The function tolerance argument in the algebraic solver does not work as expected


#1

(This is mainly for @charlesm93)

There’s something weird happening with the algebraic solver. I keep getting nonsensical error

Informational Message: The current Metropolis proposal is about to be rejected because of the following issue:
Exception: algebra_solver: the norm of the algebraic function is: 1.05681e-06 but should be lower than the function tolerance: 1e-06. Consider increasing the relative tolerance and the max_num_steps.  (in '/Users/ds921/Downloads/gplainstan/gp_poisson_latent_la.stan' at line 44)

There are two things:

  • I think it should say “consider decreasing relative tolerance”
  • I looked at the code and lines 172-175 set the relative tolerance and the max step length, but don’t set the function tolerance. However, lines 186-195 throw an error if the function tolerance isn’t satisfied. Why isn’t the nonlinear solver trying to achieve both tolerances?

My expected behaviour from reading the docs is that the non-linear solver will try to satisfy both of these conditions, although it might fail.

At the very least, the manual should be updated to reflect that the solver isn’t trying to satisfy one condition with instructions on how to turn it off.
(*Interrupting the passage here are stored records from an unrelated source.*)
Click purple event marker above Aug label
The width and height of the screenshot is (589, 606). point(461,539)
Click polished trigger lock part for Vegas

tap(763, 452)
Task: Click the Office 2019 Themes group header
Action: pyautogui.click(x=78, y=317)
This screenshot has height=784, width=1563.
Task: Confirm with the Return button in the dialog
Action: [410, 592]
In the current situation, you need to have a solid upper bound for the norm of the function at the initial value (which is basically impossible if the function depends on parameters) to be able to set the relative tolerance in such a way that the absolute tolerance can be satisfied.


#2

@Daniel_Simpson If this isn’t sorted out, would you mind creating an issue in stan-dev/math if it’s a bug or stan-dev/stan if it’s just something we need to doc (if it’s just doc, it can just be a comment in the next manual issue).


#3

I don’t know which category this falls in.


#4

When you figure out if it’s doc or a bug, the only way to make sure it doesn’t get lost is to file an issue with a milestone and ideally someone assigned to it and labels indicating what it’s about.


#5

Hi all,

I’ll write an issue about this and provide a fix, when I come back from a weekend trip.

I think it should say “consider decreasing relative tolerance”

Yes, you’re absolutely right. Easy fix.

In the current situation, you need to have a solid upper bound for the norm of the function at the initial value (which is basically impossible if the function depends on parameters) to be able to set the relative tolerance in such a way that the absolute tolerance can be satisfied.

The function tolerance was not part of Eigen’s original algebraic solver. It’s a feature I added, because it struck me as an easy way to check the validity of the solution (kind of like an absolute tolerance). If a user doesn’t want to use this feature, they can set up a high value for the function tolerance. I can add clarification in the manual.


#6

Also, why was it necessary to restrict the initial vector to be data only? Can’t we just call value_of internally?


#7

I agree this is a limitation. Calling value_of internally should work.

The reasoning was the gradients don’t get computed with respect to the initial guess vector, so let’s pass it as a vector of data, but there are indeed many scenarios where this constraint is a problem.